Tag Archive | Guns

I Feel Safe In My Padded Cell…So Long as the Inmates Don’t Have High-Capacity Mags

guns

A FRIEND of mine posted this picture on Facebook.  Like most arguments by analogy which only take up the size of a photo, there’s a fallacy here.  (A picture does indeed say a thousand words.  The trouble is, one can never quite arrange them into a syllogism.)  Interestingly, though, the fallacy of this argument also gets to the heart of the issue surrounding our nation’s discussion of gun control in the wake of Sandy Hook.

The fallacy here, of course, is false analogy.  Schools aren’t similar to the White House, a bank, or a jewelry store such that armed guards are presumptively appropriate.  So, we aren’t “defending” our children with a “gun free zone” sign instead of a guard.  Instead, we demur to post armed guards at school and also post signs that says students ought not be armed either.  The wisdom of this choice is debatable of course, but that’s not the subject of this post.

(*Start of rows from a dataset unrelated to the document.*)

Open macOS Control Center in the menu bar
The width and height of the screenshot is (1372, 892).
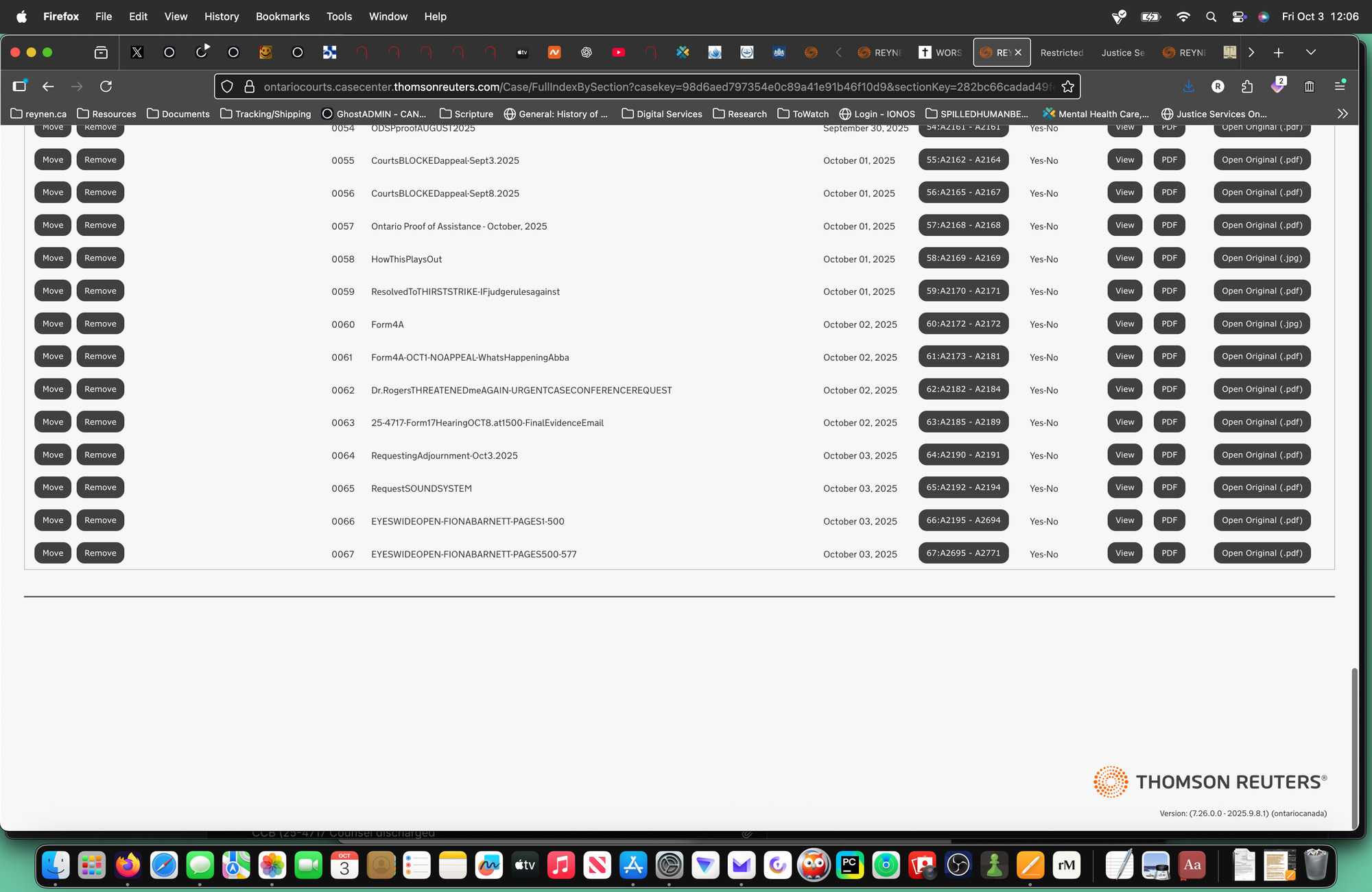click(x=1238, y=16)
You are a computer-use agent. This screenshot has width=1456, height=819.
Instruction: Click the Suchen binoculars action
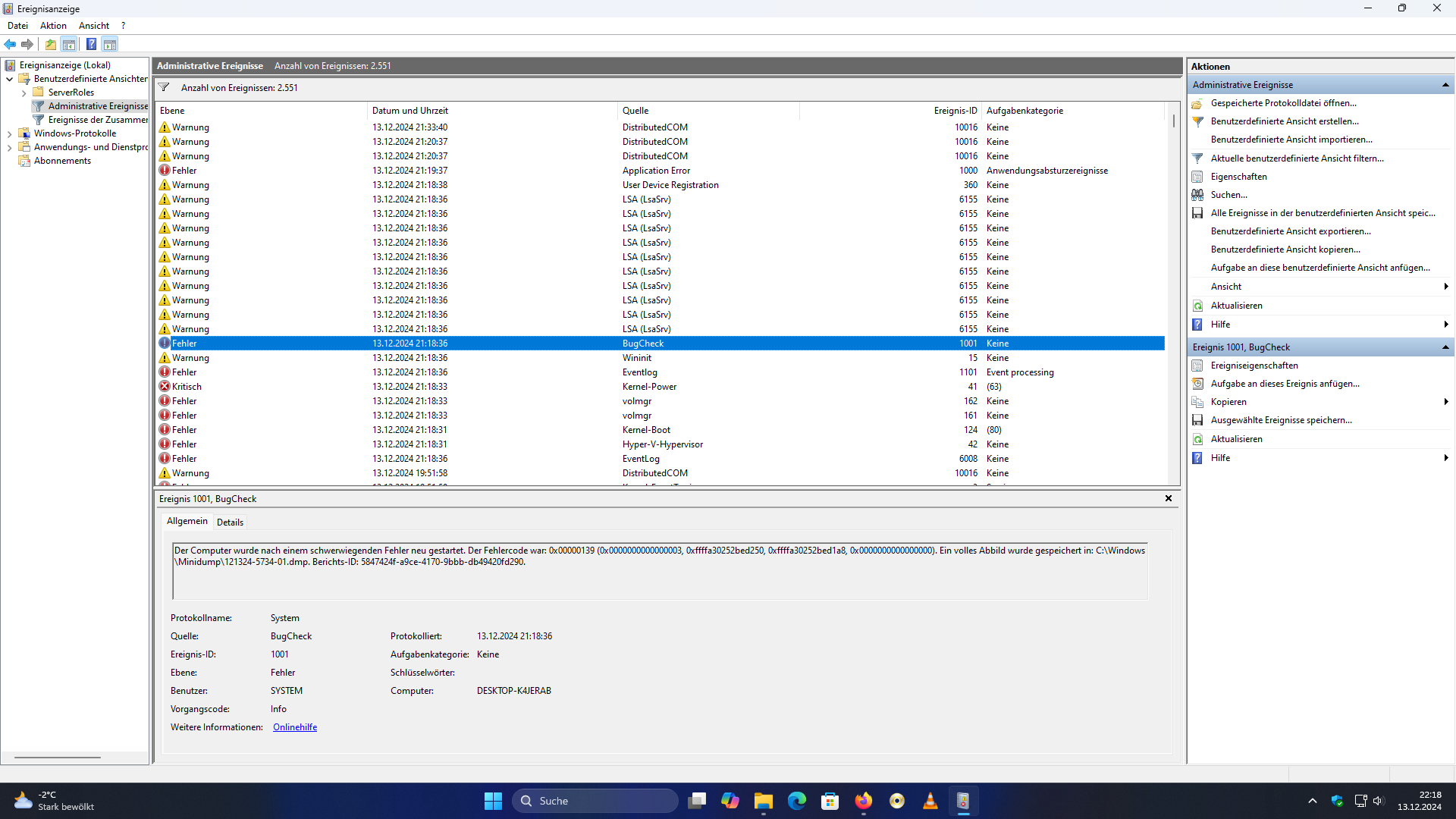(1228, 195)
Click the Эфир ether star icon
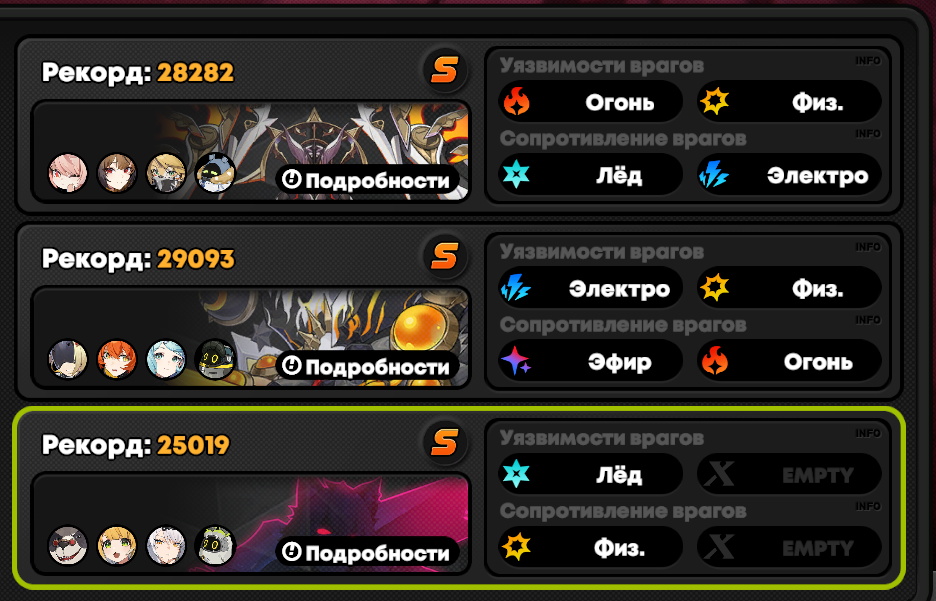The width and height of the screenshot is (936, 601). [x=516, y=362]
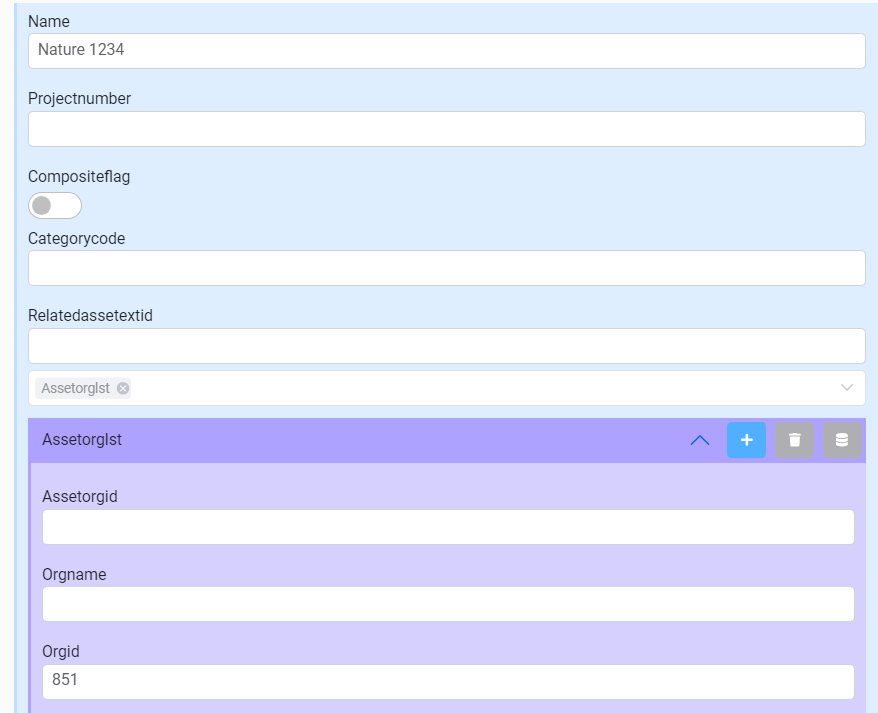Click the Orgname label text
Viewport: 878px width, 713px height.
(74, 575)
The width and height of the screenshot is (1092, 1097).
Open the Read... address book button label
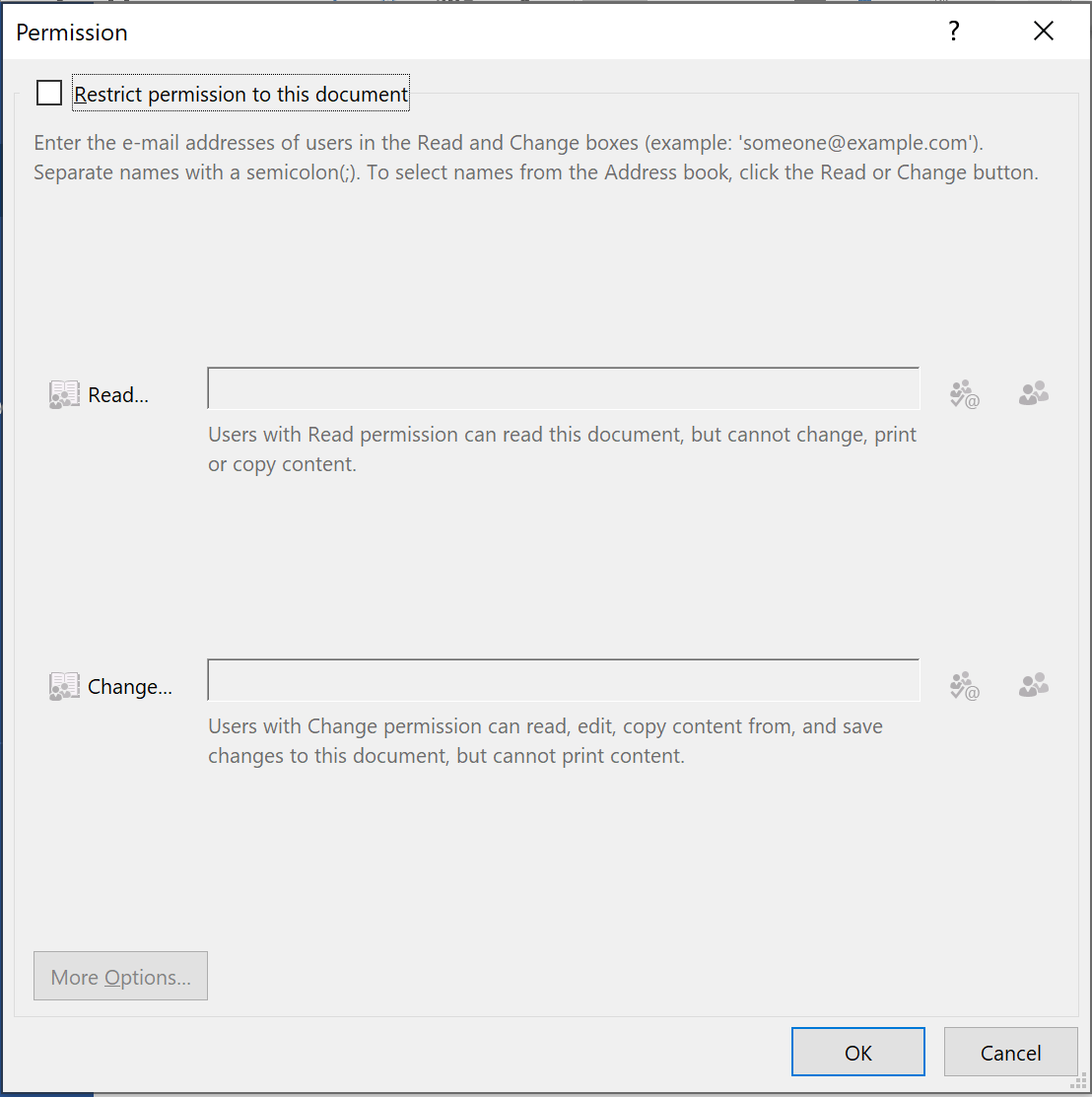point(118,395)
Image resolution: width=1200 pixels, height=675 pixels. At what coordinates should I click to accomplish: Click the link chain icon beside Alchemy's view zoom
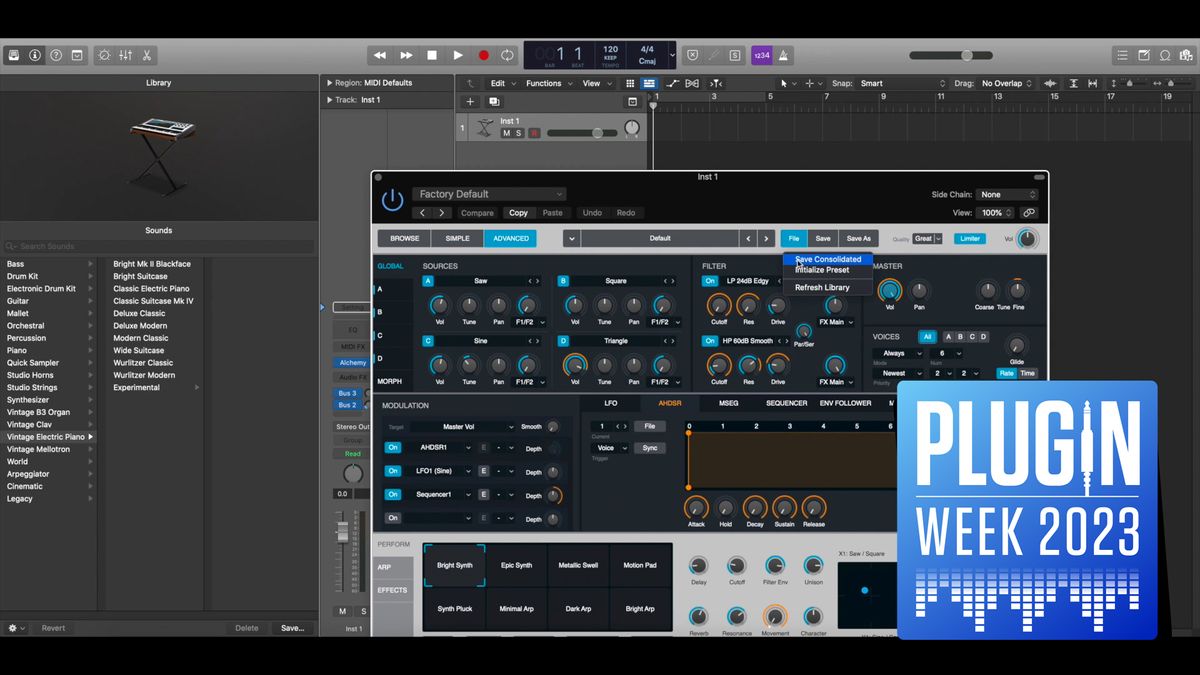point(1028,213)
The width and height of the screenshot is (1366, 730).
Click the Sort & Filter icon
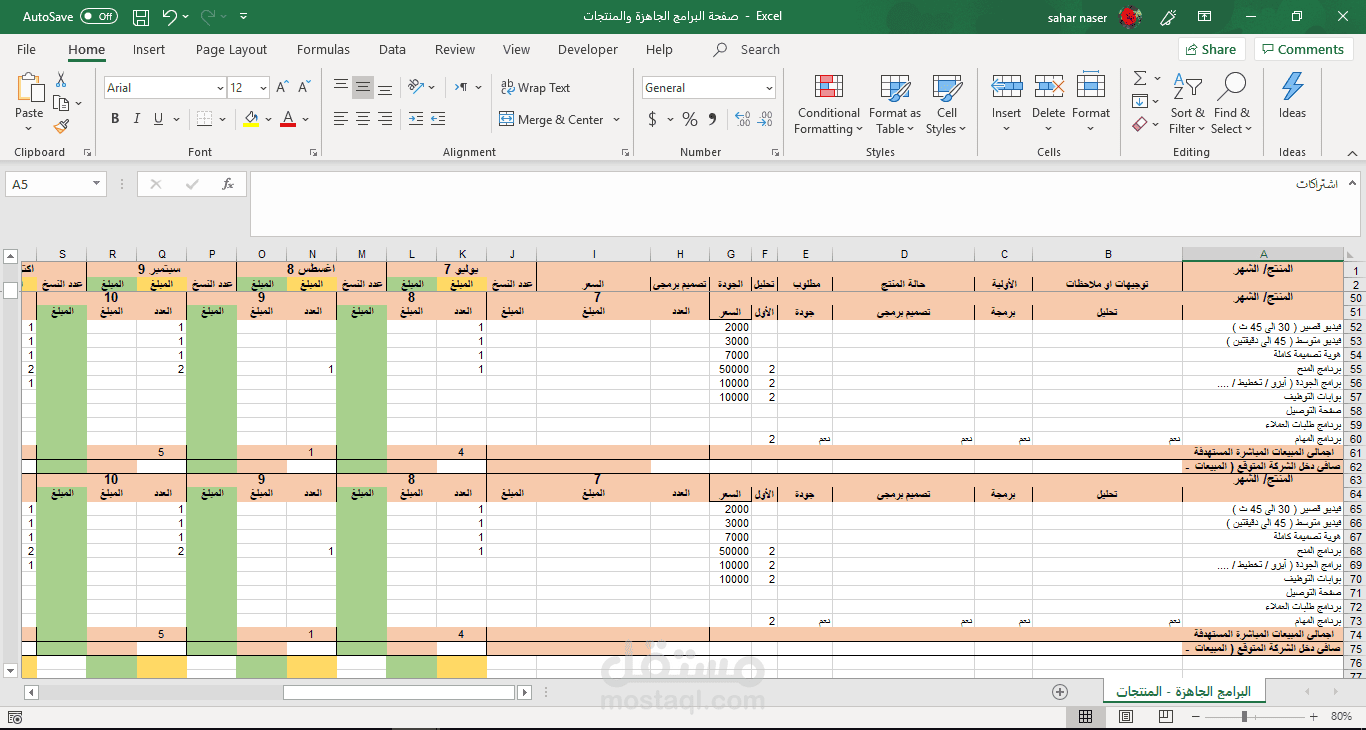point(1187,86)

The picture illustrates a deeper truth, though.  Why is it that we guard the President, the Supreme Court, or even some office buildings with guns?  Because it is “reasonable” to suspect that someone with a gun will go to those places to murder and steal.  All evil acts are, in one way or another, unreasonable.  However, we typically recognize that a safe full of gold is likely going to attract a few criminals, and we see no way of fixing this other than to guard the gold with appropriate force.

That it should seem reasonable to compare an elementary school to other places which reasonably attract armed aggressors should give us pause.  It’s one thing to live in a society where we recognize that there are those of low moral character who will stoop to rob banks.  It’s quite another to live in a land where average children are recognized as similar targets.  We can at least see the reasonableness of trying to get rich through theft, while still condemning the choice and guarding against it.  But we have to call child-killings for what they are:  the expression of complete, pathological depravity.

These events are not the result of a failure to post armed guards in schools, they are not the result of the general availability of firearms.  They are the result of a single fact:  there are enough psychopaths in our midst that school shootings have become a trend while the rest of us have so-tightly shut our eyes to the notion of human depravity that we believe that we’ll be fine in the madhouse so long as the pathologists don’t have assault rifles with thirty round clips.  Perhaps our calling the child-killers insane is calling the kettle black.